New England Patriots: Mock draft from a Patriots perspective 17-32


I wrote a few weeks back the the Patriots would trade their 1st round pick to a team desperate to move back up into the round, supposedly to select a quarterback – the only problem being that as I constructed this initial mock draft for 2013, I put just one quarterback as being a first round pick (Geno Smith to Philadelphia at number 4 overall), which doesn’t bode well for my theory…

…however, I’m going to stick by that theory.  But since the offseason evaluation process is still in it’s infancy and there is much to be determined in the coming weeks, I eshew the trade talk for now and found my beloved Patriots a cornerback that can’t miss.

Uh huh.  Where have we heard that before?

The Patriots generally have not had the best of luck in selecting defensive backs in the draft – and to be honest, the one really special corner that they drafted was by dumb luck in having Alfonzo Dennard fall all the way off everyone’s draft board except theirs. And they do have an excellent free safety in former corner Devin McCourty whom they drafted, so perhaps I should backtrack?

Naw.  Save the two I just mentioned, it’s been crappy.

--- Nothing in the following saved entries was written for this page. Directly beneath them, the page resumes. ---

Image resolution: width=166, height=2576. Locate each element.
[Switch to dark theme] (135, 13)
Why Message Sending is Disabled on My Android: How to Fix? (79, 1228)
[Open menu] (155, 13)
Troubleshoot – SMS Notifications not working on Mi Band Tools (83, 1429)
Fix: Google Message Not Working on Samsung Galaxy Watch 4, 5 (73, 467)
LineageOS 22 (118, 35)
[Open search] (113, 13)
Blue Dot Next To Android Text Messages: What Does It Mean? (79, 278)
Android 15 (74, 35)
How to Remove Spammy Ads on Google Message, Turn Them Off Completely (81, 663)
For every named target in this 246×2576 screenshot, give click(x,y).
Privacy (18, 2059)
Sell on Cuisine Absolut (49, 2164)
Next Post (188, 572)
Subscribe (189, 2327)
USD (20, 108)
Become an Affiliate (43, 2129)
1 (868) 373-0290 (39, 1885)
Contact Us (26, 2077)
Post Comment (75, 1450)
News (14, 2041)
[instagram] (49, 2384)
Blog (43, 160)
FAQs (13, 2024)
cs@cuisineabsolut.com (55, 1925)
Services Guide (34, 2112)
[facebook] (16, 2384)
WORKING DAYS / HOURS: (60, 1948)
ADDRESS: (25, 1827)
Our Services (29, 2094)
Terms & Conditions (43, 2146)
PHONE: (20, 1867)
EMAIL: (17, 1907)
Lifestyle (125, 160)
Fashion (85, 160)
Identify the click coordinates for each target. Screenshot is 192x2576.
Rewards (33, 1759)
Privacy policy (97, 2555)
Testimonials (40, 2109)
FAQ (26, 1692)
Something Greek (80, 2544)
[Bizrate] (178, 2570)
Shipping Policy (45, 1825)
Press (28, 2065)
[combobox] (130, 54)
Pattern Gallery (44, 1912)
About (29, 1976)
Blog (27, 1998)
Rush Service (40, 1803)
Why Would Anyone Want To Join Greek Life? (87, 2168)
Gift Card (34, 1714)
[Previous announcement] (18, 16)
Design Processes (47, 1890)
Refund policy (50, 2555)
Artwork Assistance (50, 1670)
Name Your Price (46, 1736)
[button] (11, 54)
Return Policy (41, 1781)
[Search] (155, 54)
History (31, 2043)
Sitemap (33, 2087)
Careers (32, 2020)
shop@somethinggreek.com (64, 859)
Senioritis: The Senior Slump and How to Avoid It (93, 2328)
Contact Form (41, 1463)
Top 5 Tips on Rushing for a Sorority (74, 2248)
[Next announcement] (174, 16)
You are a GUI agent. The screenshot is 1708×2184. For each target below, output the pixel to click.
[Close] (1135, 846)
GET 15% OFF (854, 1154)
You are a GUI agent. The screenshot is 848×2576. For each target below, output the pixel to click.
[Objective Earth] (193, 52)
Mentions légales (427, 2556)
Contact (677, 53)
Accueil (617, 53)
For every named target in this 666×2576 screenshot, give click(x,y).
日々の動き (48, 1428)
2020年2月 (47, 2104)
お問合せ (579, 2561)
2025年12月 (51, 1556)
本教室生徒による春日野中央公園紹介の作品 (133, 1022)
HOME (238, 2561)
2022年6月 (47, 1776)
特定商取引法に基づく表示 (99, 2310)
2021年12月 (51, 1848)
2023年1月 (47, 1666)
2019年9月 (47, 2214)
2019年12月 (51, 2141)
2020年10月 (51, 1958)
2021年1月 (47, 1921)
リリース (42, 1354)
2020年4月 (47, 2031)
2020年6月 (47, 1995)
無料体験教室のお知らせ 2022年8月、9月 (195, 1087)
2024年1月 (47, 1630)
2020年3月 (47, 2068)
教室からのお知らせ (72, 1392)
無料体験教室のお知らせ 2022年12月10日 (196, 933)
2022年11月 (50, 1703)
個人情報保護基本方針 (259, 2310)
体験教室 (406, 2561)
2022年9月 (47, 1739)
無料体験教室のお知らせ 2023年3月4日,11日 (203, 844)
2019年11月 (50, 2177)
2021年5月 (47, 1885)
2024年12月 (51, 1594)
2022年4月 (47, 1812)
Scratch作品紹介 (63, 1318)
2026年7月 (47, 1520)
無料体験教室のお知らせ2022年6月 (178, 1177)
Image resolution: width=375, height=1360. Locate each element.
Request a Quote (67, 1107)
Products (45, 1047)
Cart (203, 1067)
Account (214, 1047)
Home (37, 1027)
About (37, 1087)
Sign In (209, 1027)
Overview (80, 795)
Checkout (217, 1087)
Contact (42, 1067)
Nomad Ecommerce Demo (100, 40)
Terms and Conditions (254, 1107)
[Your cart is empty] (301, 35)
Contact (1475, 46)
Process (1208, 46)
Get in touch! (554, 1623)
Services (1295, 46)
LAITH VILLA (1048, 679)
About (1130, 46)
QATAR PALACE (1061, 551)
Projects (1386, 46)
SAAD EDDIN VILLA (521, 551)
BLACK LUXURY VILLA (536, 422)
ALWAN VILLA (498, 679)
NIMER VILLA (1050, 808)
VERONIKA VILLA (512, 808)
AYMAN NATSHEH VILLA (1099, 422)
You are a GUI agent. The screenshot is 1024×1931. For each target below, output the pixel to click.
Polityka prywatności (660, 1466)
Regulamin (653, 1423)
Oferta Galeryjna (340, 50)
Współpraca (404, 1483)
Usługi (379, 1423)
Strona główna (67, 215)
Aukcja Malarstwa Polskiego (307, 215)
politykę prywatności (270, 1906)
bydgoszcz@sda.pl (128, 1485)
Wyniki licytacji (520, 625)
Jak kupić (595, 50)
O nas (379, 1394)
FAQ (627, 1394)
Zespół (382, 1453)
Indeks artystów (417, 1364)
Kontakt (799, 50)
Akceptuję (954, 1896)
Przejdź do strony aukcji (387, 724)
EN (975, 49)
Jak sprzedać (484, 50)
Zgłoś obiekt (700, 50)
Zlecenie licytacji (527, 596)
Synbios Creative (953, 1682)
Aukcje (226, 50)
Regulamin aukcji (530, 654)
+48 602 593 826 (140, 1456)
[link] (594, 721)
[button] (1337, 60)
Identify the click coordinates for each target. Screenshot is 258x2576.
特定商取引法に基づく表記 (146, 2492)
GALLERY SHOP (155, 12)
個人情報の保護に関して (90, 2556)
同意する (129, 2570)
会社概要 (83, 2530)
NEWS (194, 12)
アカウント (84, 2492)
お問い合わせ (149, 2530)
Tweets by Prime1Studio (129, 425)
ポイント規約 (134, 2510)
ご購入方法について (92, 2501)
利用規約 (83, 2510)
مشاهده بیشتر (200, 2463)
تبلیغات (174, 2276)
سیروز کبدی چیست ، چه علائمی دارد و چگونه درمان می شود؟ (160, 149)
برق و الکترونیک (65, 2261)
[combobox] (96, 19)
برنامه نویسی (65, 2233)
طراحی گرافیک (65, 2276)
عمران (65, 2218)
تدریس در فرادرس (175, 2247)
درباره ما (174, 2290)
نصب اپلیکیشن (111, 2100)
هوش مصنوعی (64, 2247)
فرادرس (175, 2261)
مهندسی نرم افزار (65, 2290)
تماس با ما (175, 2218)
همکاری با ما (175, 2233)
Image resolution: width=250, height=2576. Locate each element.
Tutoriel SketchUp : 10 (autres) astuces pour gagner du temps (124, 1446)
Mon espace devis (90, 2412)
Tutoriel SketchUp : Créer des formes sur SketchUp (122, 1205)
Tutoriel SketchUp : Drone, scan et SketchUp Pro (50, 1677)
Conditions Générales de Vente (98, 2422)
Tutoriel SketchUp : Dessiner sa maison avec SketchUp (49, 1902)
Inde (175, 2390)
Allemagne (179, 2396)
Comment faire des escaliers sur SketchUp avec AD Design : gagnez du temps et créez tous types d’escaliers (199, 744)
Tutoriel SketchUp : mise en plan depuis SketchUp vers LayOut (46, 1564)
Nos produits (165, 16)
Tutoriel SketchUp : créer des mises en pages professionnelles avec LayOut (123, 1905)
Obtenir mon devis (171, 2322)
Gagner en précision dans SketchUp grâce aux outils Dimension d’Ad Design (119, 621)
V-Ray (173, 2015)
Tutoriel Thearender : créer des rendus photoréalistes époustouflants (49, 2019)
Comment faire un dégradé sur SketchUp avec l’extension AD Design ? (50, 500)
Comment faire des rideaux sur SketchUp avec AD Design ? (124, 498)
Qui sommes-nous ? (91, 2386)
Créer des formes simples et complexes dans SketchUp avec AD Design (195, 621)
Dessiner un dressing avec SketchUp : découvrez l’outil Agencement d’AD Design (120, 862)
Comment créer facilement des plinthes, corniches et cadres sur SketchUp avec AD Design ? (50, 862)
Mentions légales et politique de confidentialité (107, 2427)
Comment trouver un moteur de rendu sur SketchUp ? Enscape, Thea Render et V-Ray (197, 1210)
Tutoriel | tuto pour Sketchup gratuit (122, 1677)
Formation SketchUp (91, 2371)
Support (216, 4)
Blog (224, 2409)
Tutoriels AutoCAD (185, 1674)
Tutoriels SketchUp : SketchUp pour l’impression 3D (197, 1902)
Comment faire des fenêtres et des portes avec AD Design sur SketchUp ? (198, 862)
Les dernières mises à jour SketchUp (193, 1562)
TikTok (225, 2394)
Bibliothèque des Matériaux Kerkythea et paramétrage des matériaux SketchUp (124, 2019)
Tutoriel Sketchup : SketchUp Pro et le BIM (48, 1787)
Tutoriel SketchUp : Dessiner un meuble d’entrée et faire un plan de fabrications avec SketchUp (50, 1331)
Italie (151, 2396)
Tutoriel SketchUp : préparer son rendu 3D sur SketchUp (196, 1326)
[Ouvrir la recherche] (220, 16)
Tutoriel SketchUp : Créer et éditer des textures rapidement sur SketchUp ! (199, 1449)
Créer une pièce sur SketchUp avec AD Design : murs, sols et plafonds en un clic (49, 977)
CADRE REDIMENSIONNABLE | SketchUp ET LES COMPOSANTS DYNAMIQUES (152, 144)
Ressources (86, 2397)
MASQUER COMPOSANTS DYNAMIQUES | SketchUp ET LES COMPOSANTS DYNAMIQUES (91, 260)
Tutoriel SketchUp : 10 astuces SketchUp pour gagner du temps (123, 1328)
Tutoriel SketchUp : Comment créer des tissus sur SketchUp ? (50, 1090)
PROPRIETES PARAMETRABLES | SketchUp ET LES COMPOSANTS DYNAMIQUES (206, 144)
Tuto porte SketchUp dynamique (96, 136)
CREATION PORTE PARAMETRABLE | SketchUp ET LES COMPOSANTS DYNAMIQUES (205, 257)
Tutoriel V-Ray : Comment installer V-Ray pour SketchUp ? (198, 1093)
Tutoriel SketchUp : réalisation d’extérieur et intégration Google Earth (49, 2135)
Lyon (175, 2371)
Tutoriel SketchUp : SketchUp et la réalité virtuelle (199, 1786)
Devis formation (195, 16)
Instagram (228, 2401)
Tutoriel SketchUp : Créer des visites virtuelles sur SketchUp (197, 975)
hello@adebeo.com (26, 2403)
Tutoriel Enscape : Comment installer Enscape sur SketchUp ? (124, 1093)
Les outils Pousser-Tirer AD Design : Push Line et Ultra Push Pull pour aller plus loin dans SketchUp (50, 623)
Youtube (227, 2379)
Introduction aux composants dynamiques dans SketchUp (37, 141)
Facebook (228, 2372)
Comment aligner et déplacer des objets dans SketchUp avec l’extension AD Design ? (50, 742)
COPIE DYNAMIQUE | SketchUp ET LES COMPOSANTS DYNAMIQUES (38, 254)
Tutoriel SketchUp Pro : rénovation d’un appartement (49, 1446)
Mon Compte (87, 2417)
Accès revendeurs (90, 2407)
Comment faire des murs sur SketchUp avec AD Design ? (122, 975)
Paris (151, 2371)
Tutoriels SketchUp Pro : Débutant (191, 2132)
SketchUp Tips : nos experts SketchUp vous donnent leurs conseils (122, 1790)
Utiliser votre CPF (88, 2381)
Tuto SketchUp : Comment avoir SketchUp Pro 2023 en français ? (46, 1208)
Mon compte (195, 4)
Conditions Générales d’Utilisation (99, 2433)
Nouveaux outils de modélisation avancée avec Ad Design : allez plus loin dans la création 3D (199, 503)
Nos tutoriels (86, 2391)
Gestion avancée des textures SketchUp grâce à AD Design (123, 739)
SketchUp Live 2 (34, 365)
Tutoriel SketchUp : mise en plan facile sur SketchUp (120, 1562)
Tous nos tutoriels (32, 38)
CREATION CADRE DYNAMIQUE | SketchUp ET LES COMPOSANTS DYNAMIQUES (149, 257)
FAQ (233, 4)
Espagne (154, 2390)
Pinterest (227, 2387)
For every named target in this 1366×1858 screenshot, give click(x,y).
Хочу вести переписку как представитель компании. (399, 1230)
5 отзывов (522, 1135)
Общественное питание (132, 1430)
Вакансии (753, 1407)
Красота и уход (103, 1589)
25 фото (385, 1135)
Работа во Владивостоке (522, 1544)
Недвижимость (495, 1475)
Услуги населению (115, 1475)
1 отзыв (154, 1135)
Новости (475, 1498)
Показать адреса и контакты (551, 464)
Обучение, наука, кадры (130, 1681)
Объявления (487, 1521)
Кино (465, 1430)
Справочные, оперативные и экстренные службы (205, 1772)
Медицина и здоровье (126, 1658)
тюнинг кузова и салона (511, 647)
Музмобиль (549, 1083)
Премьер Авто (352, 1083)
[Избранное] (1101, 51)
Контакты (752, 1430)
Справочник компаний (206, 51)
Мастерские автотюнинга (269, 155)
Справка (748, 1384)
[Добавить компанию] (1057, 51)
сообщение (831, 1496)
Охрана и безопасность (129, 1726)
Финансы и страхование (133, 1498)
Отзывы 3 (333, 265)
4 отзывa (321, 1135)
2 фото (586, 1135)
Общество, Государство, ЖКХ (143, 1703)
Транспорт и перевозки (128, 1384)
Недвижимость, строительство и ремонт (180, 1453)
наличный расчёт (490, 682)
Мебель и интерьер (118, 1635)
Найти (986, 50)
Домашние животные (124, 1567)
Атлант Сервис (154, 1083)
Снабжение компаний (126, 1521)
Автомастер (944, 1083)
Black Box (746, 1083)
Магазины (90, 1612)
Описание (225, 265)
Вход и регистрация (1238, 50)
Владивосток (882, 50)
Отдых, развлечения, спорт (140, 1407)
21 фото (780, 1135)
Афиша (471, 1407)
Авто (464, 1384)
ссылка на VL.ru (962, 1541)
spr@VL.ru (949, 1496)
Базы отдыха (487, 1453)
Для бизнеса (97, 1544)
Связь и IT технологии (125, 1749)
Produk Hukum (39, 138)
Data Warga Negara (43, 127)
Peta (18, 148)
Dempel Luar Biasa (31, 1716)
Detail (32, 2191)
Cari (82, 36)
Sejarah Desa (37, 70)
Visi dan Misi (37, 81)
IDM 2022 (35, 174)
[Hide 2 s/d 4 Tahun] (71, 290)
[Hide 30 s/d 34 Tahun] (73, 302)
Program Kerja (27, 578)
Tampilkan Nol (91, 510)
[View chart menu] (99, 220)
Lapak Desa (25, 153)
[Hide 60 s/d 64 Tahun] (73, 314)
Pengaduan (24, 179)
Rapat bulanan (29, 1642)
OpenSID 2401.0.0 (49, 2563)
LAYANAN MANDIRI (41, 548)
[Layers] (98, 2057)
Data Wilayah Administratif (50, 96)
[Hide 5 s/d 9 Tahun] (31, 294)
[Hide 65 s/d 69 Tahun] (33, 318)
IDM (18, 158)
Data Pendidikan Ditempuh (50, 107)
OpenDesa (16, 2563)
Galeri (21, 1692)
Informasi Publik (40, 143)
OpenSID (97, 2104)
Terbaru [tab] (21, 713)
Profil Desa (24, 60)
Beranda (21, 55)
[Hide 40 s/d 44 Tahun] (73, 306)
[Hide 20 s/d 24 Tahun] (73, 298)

However, in the past few years Bill Belichick has brought in names like Mayo, Jones, Spikes and Hightower through the draft and have built an imposing front seven, teaming with the likes of Wilfork and Ninkovich…

…and now, it’s the secondary’s turn.  At least until we get past the combine and pro days and get some solid evaluations then , who knows?  Keep an eye on names like Cyprien and Kahseem Greene as second round finds as well.

17. Pittsburgh Steelers – Jesse Williams, DT, Alabama (6’3″-320)

The final piece to the defensive line – low center of gravity conducive to holding up at the point of attack. Unreal strength, use of leverage and technique.  Played defensive end in his junior year before sliding inside for his senior year, excellent quickness and real aggression and can double as a short yardage fullback, which he has done well with in the past.

18. Dallas Cowboys – Chance Warmack, OG, Alabama (6’2″-325)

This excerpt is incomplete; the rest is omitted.